What to produce: For the entries below, work out how many lines include the string "details", then write only that number.

── Material supplied ──

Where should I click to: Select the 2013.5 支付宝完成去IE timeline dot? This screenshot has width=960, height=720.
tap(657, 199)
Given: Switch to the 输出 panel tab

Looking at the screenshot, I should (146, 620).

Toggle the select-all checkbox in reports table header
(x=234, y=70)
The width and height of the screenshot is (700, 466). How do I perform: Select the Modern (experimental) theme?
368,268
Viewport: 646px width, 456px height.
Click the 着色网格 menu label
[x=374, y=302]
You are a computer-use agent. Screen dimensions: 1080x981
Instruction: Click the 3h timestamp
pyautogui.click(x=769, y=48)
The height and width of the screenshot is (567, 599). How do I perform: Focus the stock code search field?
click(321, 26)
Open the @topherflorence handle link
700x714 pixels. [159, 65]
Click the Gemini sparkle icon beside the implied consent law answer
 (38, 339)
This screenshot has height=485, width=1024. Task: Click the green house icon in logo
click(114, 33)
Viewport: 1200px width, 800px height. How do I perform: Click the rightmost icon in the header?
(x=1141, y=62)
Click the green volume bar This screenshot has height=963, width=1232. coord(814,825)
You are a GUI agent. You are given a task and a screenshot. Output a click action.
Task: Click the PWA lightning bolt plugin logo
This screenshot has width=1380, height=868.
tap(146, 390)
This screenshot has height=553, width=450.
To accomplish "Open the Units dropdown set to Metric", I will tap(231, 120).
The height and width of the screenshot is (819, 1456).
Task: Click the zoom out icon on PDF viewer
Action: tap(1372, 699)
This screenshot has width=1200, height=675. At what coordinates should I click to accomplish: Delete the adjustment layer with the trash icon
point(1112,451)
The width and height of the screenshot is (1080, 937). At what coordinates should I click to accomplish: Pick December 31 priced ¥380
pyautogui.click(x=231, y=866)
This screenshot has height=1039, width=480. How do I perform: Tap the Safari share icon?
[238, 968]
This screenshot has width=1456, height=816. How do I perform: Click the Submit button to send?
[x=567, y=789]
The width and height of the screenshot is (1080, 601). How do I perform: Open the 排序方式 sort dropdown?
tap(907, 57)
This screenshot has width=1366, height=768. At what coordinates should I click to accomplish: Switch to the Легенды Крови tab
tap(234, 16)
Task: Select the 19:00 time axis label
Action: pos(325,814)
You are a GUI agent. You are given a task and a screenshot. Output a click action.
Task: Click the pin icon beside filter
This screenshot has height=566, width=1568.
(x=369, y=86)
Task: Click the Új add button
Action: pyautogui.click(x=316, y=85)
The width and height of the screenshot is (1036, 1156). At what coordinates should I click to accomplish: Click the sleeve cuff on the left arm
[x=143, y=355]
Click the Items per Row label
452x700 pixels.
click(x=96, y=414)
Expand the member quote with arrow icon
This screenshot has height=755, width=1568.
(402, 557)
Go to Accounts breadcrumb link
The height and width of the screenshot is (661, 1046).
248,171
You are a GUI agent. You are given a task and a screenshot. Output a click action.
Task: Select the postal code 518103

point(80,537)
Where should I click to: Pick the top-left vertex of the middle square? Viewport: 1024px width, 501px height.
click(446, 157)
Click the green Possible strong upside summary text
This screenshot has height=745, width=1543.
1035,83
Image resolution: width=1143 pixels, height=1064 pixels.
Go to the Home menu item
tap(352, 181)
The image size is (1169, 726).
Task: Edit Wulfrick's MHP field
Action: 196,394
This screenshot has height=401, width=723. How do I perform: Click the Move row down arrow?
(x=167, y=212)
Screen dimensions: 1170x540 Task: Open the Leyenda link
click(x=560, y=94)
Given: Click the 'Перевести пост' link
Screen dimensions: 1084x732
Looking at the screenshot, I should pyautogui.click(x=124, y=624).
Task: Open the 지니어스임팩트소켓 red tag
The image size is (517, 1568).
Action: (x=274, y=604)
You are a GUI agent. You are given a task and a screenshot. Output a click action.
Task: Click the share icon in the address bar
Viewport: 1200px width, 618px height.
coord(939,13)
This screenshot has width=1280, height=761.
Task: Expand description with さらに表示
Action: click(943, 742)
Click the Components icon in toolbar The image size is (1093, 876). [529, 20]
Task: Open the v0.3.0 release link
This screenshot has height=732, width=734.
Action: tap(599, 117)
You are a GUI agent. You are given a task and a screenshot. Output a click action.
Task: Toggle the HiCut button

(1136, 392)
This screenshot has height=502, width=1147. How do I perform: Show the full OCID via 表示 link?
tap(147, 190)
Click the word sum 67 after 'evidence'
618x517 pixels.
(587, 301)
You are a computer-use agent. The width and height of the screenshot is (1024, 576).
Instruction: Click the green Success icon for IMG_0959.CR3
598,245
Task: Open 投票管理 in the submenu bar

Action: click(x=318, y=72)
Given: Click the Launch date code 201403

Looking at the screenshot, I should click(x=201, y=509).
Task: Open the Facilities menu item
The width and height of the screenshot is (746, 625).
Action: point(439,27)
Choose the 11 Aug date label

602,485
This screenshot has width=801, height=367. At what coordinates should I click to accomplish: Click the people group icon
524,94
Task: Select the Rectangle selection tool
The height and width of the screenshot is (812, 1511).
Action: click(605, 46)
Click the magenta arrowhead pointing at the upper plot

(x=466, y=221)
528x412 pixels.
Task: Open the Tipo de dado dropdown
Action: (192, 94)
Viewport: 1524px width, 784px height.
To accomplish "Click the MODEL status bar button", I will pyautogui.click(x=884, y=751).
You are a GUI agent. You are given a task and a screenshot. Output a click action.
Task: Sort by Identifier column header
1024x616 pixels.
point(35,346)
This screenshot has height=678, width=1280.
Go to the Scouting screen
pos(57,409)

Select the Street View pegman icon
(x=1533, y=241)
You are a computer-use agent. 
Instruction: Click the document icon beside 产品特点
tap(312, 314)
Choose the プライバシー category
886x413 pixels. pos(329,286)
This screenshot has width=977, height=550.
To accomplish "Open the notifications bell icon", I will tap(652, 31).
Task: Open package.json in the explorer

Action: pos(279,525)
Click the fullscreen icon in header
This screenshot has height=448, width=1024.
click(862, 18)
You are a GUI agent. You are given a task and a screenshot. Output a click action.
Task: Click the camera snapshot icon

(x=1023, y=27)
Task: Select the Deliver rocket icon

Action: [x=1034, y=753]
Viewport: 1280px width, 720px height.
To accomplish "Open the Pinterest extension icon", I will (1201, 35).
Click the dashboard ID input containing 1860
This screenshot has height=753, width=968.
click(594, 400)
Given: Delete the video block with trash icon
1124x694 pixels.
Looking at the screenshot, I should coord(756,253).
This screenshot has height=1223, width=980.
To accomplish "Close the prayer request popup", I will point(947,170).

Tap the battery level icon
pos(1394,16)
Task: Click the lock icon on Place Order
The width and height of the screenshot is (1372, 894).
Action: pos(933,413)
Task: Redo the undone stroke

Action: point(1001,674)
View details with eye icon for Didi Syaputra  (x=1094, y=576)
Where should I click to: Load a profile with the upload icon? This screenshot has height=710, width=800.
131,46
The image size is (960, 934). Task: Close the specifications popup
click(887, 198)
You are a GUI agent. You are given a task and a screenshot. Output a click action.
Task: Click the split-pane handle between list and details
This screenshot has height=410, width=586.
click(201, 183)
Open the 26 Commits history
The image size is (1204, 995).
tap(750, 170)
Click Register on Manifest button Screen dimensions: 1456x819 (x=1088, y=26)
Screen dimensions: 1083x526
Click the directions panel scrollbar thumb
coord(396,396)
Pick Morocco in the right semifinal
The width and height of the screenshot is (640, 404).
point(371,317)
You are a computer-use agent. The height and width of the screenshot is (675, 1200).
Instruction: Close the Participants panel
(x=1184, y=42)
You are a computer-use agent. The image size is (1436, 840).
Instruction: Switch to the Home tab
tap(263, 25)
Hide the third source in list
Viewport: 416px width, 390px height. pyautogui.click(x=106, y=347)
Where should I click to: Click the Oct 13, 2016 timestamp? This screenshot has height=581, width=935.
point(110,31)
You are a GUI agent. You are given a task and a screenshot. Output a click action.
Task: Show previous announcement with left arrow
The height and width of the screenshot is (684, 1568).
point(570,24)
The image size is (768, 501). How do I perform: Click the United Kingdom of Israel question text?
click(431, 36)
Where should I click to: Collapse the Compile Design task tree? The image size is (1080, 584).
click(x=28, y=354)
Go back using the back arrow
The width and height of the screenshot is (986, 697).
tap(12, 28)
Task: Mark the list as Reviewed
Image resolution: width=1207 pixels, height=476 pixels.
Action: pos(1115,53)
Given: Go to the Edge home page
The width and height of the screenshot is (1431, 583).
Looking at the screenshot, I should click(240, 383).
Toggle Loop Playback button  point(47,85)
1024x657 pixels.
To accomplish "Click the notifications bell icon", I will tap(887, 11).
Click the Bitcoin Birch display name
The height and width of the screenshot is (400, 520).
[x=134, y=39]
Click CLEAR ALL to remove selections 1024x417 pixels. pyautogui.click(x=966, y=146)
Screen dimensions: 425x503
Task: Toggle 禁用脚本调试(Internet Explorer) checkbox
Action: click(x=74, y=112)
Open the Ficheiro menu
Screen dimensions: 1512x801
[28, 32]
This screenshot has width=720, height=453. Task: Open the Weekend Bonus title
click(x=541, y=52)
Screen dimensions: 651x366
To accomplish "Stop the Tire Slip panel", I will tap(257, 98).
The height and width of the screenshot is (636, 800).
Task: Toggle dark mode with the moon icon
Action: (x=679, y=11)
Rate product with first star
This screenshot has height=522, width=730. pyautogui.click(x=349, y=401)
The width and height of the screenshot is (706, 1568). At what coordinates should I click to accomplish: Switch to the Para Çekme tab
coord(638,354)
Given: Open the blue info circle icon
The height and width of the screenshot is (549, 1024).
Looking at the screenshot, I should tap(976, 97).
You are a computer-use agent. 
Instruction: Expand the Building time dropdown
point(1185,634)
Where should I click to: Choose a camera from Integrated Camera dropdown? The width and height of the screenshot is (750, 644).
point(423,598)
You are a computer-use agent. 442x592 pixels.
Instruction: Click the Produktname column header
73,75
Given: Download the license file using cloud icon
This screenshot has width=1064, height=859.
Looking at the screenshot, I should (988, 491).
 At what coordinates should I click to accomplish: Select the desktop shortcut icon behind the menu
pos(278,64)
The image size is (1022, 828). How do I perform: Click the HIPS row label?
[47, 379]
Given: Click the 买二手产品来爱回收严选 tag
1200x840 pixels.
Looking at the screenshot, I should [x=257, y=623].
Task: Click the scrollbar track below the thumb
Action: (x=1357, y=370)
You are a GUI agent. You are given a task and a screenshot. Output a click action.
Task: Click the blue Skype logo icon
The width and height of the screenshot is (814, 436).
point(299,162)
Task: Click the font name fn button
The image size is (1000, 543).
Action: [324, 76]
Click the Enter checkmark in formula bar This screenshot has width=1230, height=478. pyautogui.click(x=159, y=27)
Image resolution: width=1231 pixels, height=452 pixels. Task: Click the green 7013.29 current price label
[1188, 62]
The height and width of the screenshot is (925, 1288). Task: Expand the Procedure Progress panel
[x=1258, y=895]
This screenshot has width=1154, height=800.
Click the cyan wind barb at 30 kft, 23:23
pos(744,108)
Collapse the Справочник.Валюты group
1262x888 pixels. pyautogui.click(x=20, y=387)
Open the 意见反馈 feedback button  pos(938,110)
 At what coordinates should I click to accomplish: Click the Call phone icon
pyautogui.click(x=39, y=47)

───

Your solution: 2